This is severe. I'd like to see you try taking the imodium WITH your meals. Keep your fluids up! And you need to call your Dr. Diarrhea and weightloss IS a side effect of Lamictal. See this:http://www.drugs.com/cdi/lamictal.htmlPlease discuss this with your Dr as soon as you can. Let us know how you do.


----------



## sartre1243 (Dec 22, 2006)

BQ said:


> This is severe. I'd like to see you try taking the imodium WITH your meals. Keep your fluids up! And you need to call your Dr. Diarrhea and weightloss IS a side effect of Lamictal. See this:http://www.drugs.com/cdi/lamictal.htmlPlease discuss this with your Dr as soon as you can. Let us know how you do.


I am slowly lowering the dose of the Lamictal, and I'm down to 50mg a day right now. I'm aware of the possibility it may have something to do with my recent IBS issues, but even so doesn't explain the yellow stools.


----------



## BQ (May 22, 2000)

I would sincerely hope you are doing the lowering the dose under a Dr's supervision. I would NOT do that on your own.Yes it can explain them hon. If you were in flare to start off with.... then you add the Lamictal... you could have ONE ticked off gut. Yellow just means it is going through your system too fast. Please talk to your Dr.ETA: Any number of things could be causing that speed through your system. Your Dr needs to do some testing to find out why.


----------



## sartre1243 (Dec 22, 2006)

BQ said:


> I would sincerely hope you are doing the lowering the dose under a Dr's supervision. I would NOT do that on your own.Yes it can explain them hon. If you were in flare to start off with.... then you add the Lamictal... you could have ONE ticked off gut. Yellow just means it is going through your system too fast. Please talk to your Dr.

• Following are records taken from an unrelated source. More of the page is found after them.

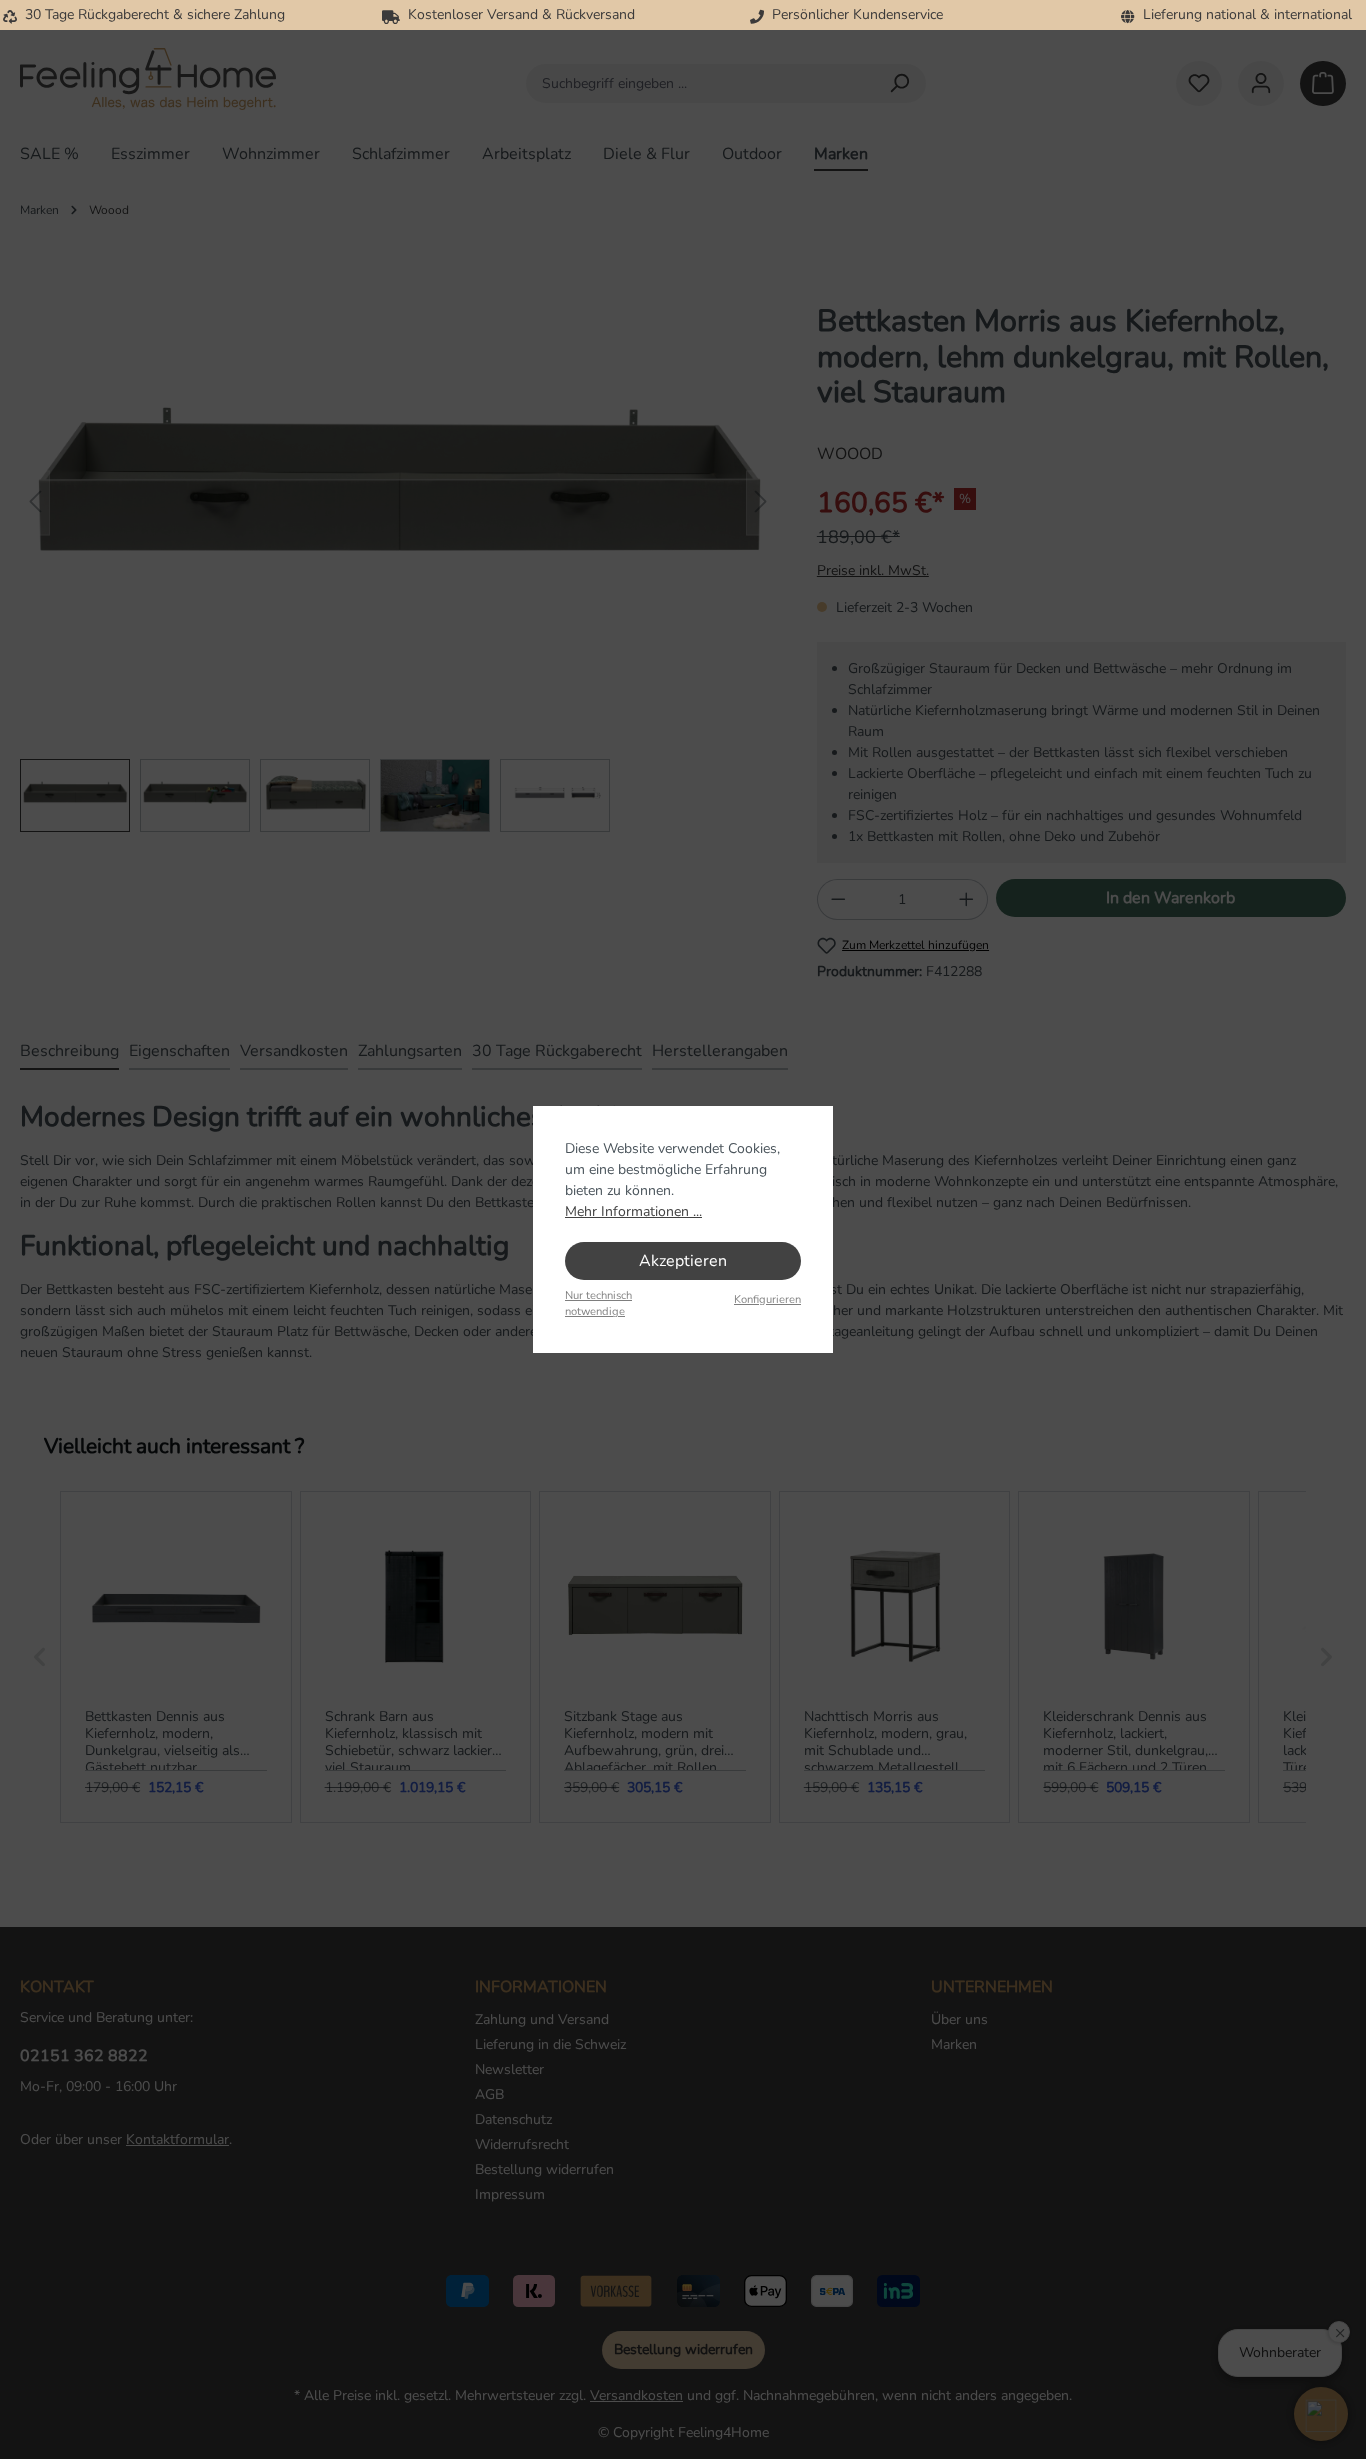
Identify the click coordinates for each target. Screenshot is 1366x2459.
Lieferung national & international (1243, 14)
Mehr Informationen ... (633, 1211)
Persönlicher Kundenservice (853, 14)
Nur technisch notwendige (598, 1304)
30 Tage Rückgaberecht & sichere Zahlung (151, 14)
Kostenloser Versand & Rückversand (517, 14)
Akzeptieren (683, 1261)
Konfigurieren (767, 1299)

Don't worry, I am working with my doctors. Even had a second opinion from another psychiatrist on Friday (he suggested getting off the Lamictal for varying other reasons as well), and seeing my regular MD again this Thursday.


----------



## BQ (May 22, 2000)

Ok good! Like I said, ANY number of things could be causing it.. so.. at least rule ONE thing out by ruling out the Lamictal. In the meantime.... take the imodium WITH your meals. Could take a day or so to make a difference but try it. If you get cramping from the imodium.. take an anti-gas product with it.I know you are miserable hon... and I feel for you. Keep in mind... better days are coming! ((((hugs))))


----------



## sartre1243 (Dec 22, 2006)

BQ said:


> Ok good! Like I said, ANY number of things could be causing it.. so.. at least rule ONE thing out by ruling out the Lamictal. In the meantime.... take the imodium WITH your meals. Could take a day or so to make a difference but try it. If you get cramping from the imodium.. take an anti-gas product with it.I know you are miserable hon... and I feel for you. Keep in mind... better days are coming! ((((hugs))))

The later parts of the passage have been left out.